### Exercise description
Copy the stretch from the line containing "LANAI EXT. label" through the line containing "point(396,296)", putting "Choose" in place of "Select" and leaving everything else untouched. Return only those lines.
-- start Material supplied --
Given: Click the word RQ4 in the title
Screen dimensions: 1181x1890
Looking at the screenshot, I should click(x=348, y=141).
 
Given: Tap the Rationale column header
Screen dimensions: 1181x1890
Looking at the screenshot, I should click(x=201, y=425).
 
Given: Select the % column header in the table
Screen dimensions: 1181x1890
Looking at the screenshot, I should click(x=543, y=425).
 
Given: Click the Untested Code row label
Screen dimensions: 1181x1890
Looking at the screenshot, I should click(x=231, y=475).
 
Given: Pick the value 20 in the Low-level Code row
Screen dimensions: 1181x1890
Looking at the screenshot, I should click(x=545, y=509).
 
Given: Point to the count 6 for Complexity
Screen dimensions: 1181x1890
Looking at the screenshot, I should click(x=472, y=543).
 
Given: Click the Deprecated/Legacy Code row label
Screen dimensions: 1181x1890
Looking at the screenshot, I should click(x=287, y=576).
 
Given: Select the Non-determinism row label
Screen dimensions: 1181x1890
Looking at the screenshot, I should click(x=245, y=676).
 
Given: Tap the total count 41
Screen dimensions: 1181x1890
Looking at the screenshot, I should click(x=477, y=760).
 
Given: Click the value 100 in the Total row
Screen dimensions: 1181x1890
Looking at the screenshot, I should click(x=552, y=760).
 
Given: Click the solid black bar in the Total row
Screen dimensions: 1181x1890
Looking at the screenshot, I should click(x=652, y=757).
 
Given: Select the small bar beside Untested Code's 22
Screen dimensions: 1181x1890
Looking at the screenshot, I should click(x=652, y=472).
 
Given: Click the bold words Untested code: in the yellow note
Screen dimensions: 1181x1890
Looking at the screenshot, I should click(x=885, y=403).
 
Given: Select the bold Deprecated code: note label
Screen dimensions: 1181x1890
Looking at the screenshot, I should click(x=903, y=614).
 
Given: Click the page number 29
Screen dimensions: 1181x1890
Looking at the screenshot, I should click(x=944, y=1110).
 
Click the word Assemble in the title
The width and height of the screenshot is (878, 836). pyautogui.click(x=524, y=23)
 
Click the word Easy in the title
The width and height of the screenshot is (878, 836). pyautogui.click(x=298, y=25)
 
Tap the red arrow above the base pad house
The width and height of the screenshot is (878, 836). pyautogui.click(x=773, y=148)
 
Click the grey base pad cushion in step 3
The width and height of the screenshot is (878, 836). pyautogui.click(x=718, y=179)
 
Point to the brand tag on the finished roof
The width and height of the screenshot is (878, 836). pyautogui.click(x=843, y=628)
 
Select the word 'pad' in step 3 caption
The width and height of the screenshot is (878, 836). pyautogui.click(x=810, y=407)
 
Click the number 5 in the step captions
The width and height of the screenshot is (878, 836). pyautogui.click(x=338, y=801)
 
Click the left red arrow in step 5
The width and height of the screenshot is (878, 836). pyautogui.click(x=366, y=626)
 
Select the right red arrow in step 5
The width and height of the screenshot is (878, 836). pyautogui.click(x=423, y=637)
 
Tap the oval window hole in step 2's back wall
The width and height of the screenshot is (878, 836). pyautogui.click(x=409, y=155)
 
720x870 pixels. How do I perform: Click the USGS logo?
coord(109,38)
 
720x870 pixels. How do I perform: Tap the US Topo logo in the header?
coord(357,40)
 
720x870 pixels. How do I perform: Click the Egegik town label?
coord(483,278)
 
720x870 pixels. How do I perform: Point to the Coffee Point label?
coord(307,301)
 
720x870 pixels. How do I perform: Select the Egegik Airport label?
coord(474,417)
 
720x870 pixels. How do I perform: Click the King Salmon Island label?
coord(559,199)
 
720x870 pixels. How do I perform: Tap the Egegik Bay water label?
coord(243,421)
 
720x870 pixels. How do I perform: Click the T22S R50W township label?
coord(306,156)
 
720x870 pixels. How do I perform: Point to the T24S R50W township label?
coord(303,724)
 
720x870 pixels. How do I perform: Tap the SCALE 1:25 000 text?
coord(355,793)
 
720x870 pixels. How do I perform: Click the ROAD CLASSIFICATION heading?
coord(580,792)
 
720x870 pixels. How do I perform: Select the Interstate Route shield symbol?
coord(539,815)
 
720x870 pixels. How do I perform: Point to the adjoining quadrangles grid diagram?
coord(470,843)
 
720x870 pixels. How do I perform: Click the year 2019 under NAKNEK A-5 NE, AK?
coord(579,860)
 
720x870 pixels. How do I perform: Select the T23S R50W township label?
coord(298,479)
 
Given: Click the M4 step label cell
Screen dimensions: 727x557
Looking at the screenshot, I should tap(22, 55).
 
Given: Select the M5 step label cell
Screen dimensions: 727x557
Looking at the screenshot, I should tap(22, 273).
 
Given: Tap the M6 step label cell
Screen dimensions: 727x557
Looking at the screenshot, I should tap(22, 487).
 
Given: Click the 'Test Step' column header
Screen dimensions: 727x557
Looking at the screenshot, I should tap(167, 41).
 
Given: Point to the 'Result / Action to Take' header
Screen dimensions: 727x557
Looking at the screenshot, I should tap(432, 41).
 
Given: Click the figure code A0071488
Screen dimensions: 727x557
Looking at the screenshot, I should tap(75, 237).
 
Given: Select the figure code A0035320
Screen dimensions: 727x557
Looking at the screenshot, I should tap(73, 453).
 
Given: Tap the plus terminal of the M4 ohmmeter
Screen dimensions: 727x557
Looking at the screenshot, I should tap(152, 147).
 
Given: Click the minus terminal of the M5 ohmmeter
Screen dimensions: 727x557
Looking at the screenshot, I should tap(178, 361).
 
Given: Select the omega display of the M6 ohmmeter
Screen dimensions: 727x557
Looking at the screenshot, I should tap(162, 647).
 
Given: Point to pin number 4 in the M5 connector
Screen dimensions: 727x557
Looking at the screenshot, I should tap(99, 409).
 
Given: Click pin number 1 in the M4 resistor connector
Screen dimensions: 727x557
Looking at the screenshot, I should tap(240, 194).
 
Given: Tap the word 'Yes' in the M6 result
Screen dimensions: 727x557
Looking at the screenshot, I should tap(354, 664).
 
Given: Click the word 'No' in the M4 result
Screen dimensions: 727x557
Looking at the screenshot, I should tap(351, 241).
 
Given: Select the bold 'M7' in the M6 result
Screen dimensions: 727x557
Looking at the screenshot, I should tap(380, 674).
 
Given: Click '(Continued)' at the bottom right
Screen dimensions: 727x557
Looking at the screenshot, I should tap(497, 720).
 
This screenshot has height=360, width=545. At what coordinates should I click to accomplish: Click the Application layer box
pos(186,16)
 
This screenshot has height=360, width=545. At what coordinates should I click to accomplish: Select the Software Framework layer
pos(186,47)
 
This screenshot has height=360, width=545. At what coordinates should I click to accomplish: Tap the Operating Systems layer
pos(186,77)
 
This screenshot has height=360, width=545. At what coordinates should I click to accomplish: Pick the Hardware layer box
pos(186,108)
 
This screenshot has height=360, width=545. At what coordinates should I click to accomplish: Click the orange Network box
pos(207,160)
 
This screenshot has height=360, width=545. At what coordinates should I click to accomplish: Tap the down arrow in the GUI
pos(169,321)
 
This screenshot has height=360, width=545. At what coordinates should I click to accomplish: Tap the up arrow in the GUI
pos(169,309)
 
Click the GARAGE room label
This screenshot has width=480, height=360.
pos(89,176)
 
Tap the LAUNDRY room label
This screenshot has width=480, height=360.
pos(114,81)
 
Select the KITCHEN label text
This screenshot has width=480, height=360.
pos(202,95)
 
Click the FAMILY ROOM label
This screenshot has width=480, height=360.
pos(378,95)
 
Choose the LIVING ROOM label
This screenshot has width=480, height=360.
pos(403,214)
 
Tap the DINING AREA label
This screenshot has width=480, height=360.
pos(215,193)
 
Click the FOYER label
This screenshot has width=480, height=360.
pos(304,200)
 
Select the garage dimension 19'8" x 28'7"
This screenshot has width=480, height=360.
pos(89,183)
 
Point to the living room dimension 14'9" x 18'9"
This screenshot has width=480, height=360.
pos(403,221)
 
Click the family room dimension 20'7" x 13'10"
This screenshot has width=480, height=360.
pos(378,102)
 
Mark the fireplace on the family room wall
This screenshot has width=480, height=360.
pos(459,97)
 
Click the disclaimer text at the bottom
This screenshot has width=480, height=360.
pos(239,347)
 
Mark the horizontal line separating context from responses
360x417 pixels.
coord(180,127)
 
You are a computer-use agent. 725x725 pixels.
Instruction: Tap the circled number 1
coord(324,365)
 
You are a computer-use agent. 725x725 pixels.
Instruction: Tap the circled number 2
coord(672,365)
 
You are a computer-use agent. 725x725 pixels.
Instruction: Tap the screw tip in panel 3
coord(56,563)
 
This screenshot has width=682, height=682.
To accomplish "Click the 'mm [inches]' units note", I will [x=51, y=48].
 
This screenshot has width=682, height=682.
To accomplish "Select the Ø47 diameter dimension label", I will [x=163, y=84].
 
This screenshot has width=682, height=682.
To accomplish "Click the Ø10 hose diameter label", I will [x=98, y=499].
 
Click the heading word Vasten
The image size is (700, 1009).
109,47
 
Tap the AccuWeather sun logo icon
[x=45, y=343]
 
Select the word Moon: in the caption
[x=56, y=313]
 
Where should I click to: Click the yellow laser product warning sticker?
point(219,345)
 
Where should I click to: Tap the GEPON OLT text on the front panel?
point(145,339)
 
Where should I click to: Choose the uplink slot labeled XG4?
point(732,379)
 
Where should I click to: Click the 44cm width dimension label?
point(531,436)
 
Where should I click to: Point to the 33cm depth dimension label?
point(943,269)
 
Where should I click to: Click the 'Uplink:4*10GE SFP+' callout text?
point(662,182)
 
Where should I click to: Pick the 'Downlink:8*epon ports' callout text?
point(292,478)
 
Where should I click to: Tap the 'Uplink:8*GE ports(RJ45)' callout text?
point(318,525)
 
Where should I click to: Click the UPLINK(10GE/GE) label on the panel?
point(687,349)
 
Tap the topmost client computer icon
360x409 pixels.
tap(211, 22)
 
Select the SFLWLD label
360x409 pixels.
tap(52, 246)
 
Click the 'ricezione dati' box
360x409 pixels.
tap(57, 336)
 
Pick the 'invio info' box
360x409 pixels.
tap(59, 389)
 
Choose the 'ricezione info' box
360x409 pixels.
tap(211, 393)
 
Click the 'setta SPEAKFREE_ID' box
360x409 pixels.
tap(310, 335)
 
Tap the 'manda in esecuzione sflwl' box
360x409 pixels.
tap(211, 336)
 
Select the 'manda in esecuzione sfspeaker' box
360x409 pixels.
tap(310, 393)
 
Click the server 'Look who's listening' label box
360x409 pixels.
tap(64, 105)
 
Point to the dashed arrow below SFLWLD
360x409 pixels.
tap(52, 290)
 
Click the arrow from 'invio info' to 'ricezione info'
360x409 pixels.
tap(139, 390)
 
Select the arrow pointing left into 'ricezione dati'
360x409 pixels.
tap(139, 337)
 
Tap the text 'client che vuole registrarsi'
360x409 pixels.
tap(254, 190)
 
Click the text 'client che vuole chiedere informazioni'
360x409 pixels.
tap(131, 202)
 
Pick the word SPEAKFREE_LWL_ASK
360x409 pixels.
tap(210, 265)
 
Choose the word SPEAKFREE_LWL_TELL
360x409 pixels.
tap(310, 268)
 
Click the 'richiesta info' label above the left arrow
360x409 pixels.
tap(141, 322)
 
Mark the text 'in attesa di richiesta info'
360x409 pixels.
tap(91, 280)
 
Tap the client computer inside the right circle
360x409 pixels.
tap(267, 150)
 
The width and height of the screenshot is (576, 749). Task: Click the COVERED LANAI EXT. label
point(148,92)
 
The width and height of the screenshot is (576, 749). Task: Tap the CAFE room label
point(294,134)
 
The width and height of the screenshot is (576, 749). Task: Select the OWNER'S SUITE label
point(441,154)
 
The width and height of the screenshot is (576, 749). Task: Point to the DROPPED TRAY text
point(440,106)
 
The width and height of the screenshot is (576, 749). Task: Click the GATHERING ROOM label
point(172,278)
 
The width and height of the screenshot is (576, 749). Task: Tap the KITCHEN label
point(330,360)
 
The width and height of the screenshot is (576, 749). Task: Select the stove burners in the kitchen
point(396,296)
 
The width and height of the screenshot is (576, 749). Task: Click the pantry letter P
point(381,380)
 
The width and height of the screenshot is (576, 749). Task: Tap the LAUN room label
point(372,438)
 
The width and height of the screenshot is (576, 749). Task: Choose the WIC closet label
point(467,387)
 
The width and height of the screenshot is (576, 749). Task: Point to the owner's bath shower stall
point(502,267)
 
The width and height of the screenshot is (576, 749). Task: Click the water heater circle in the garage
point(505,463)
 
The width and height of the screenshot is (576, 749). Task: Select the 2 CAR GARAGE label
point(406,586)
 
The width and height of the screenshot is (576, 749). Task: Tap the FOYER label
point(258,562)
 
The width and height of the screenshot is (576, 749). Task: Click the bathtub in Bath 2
-- end Material supplied --
### Full response
The width and height of the screenshot is (576, 749). Task: Click the COVERED LANAI EXT. label
point(148,92)
 
The width and height of the screenshot is (576, 749). Task: Tap the CAFE room label
point(294,134)
 
The width and height of the screenshot is (576, 749). Task: Choose the OWNER'S SUITE label
point(441,154)
 
The width and height of the screenshot is (576, 749). Task: Point to the DROPPED TRAY text
point(440,106)
 
The width and height of the screenshot is (576, 749). Task: Click the GATHERING ROOM label
point(172,278)
 
The width and height of the screenshot is (576, 749). Task: Tap the KITCHEN label
point(330,360)
 
The width and height of the screenshot is (576, 749). Task: Choose the stove burners in the kitchen
point(396,296)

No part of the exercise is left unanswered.